The pre-conference addresses the important field of enquiry, which is emerging at the cross-section between Communication Studies and Corporate Social Responsibility Research. In recent years, research on CSR has increasingly been concerned with perceptions, dispositions and actions of a wider range of stakeholders. This is pushing the field of CSR communication to extend its agenda from the hitherto dominant concern with the strategic CSR communication of companies, towards a considerably wider spectrum of questions, probing the role of business in society by investigating relations – symbolic as well as material – with various publics, as these are reflected in and constituted by communicative processes.

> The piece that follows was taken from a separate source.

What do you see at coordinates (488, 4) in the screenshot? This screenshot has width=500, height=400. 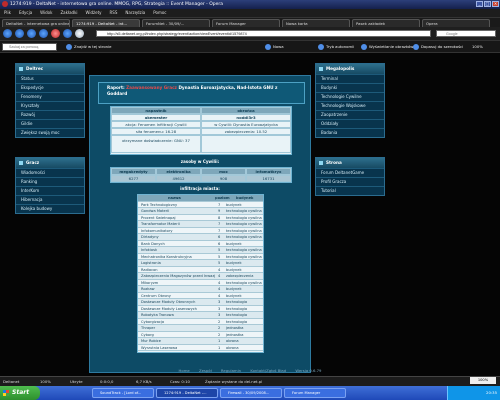 I see `maximize-icon: □` at bounding box center [488, 4].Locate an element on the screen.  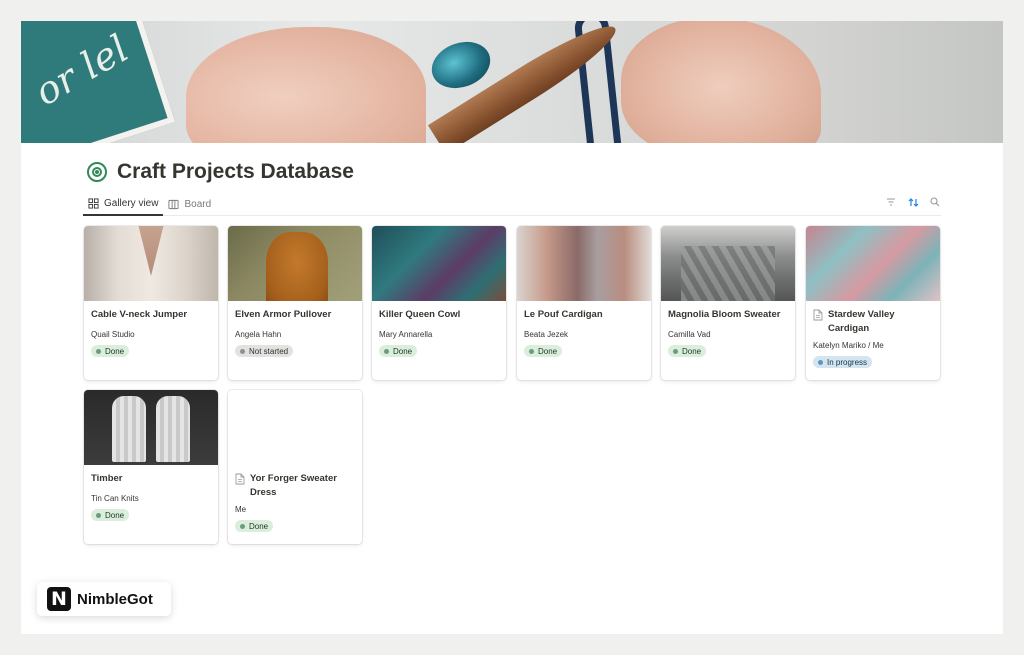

Perceptions of the role of business in society occupy an ambiguous and conflictory space and CSR communication is one of the emerging fields to investigate it. Research at the cross-section between CSR and communication should investigate the communicative landscape of business, not solely as a market, but as a public sphere where social and political roles and rules are under constant negotiation. To do so, research should probe the communication not only of corporations, but of NGOs, activists, government institutions, institutions of international governance etc. and include perspectives from developing countries and emerging markets. In doing this, CSR communication research should consider the implications of the mediation of technology (mass media, social media), as well as the mediation of semiotics and of power.  This endeavor requires an extension of the field from being primarily anchored in public relations, marketing, and strategic management to include the wider fields of political theory, social and cultural theory as well as philosophy of communication.

Submission and deadlines: Extended abstracts (500-1000 words) should be submitted to csrandcommunication@gmail.com no later than February 1, 2013. Notification of acceptance will be made by February 15. Deadline for registration is May 1.

Scientific organising team: Dr. Anne Vestergaard, Dr. Julie Uldam, Dr. Dennis Schoeneborn, Dr. Anne Kaun, Dr. Eleftheria Lekakis.